The Noontec box is made out of aluminium, so it ought to get decent convective cooling if you set it up vertically in the supplied stand. Any 7200RPM drive should be OK in it, if you don't live in a tropical jungle.

If this box cost $AU150 or something, I'd find it hard to recommend. For $AU77 delivered, though, its convenience features make it a winner. It even comes with a padded bag!

Australian shoppers can click here to order it from Aus PC Market.

5 Responses to “The continuing quest for a decent USB drive box”

  1. James Kew Says:

    There's no standard way to even send a spin-down message via USB

    *ahem*

    Yes there is. Both the SCSI and USB specs consider power management. (USB mass storage is essentially SCSI commands with a thin wrapping of USB.)

    The host could send the SCSI SBC-2 START_STOP_UNIT command to put the drive into STANDBY power condition.

    Or the host could suspend the bus, or the port, on which the device is connected. (This is exactly what happens to USB mice etc when the host PC is put into standby: the bus is suspended; the mouse detects suspend and drops into a low-power mode; the mouse signals remote wakeup on the bus to bring the PC out of standby.)

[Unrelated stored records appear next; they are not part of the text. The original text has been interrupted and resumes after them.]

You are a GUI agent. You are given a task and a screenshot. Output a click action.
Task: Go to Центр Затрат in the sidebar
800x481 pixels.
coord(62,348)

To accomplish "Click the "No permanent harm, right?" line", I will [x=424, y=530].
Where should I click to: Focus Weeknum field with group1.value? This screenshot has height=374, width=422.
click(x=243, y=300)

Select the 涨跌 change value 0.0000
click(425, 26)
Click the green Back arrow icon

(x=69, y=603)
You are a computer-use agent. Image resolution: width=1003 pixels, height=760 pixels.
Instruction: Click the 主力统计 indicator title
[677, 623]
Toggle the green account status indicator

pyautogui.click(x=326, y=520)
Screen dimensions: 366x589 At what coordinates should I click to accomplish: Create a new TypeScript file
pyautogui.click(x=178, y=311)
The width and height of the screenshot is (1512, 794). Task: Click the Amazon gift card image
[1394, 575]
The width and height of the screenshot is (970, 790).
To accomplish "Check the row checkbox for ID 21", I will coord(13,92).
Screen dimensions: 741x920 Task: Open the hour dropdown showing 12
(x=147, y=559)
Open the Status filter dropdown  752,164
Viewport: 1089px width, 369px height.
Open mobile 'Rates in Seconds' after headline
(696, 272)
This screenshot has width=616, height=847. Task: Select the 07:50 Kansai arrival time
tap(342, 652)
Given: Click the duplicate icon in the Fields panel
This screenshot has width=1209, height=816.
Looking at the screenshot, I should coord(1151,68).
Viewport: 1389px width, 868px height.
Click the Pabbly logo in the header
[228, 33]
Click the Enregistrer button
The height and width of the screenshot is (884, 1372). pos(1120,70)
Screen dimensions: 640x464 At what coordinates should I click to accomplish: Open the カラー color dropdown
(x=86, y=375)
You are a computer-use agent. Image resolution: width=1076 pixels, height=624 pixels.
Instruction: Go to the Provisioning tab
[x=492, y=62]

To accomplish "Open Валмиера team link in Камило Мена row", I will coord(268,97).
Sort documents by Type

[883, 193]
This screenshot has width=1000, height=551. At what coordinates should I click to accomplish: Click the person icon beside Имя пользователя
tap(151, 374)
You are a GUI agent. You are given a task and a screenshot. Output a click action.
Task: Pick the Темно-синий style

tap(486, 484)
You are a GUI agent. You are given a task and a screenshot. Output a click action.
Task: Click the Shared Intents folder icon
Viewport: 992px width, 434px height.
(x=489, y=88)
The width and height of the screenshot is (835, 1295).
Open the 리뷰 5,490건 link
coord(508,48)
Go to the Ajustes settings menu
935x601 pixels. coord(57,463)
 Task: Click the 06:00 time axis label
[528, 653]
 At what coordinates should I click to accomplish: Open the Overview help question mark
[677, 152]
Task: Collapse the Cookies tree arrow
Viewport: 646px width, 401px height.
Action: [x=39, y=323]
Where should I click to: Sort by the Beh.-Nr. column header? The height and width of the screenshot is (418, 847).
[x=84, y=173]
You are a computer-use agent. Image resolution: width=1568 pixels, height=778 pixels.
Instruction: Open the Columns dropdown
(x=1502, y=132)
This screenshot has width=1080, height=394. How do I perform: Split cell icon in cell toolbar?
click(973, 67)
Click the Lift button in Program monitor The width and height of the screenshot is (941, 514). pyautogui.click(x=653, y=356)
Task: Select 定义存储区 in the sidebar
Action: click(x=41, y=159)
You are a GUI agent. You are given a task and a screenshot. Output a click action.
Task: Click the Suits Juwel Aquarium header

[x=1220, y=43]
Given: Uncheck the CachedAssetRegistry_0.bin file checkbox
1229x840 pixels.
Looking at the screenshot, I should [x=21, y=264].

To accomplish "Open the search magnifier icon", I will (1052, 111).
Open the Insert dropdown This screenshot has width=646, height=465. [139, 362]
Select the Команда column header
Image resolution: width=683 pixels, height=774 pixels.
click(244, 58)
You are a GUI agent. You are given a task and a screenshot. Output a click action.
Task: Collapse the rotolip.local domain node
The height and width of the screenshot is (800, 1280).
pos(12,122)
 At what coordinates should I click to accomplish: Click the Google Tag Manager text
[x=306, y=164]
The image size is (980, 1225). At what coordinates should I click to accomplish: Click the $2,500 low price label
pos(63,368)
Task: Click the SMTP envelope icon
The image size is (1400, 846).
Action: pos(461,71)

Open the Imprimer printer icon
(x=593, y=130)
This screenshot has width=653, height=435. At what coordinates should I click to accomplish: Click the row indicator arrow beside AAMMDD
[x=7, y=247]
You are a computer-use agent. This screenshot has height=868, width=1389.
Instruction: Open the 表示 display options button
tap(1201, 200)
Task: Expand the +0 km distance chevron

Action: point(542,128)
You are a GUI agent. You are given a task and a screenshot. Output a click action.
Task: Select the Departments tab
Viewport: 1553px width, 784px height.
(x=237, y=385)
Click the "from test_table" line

    No idea whether Windows actually does these things; and the bigger problem is that the device firmware would also need to support them. Mass storage devices are notoriously sloppy at compliance, as the de-facto acceptance criterion is "works OK with Windows" rather than "meets the relevant specs".

  2. w98abee Says:

    Apparently there's an interesting 2-drive version as well:
    http://forums.hardwarezone.com/showthread.php?t=1596715

  3. Malcolm Says:

    I have a hazy recollection that a new generation of USB-ATA bridge chips are in the works (or have arrived) that support pass-through of SMART commands etc. Sounds like this is what's required.

    Of course the $20 USB enclosures are probably going to be stuck with the first gen stuff for a while to come...

  4. cray- Says:

    Don't suppose anyone has tried one of those Western Digital MyBook drives? They are going for a reasonable price around the traps these days and IMHO look quite purty.

    http://www.wdc.com/en/products/products.asp?driveid=276

    A quick google led to some reviews on amazon where it was claimed they auto spun down the drive after 10mins.

    The dual interface USB 2.0, e-SATA would be more useful to me than Firewire support. About the only downside is that they probably have a big external power brick. I'd much prefer something with internal PSU to keep things neater when/if I stack a few identical drives up against each other.

  5. cy Says:

    All 4 of my drives (1 very expensive Seagate USB drive, 1 mid-range USB drive, and two different "2.5 inch drive in a $11 USB drive box" drives) will properly spin down when unmounted or idle on a Mac OS X system.

    None of them do this with Windows.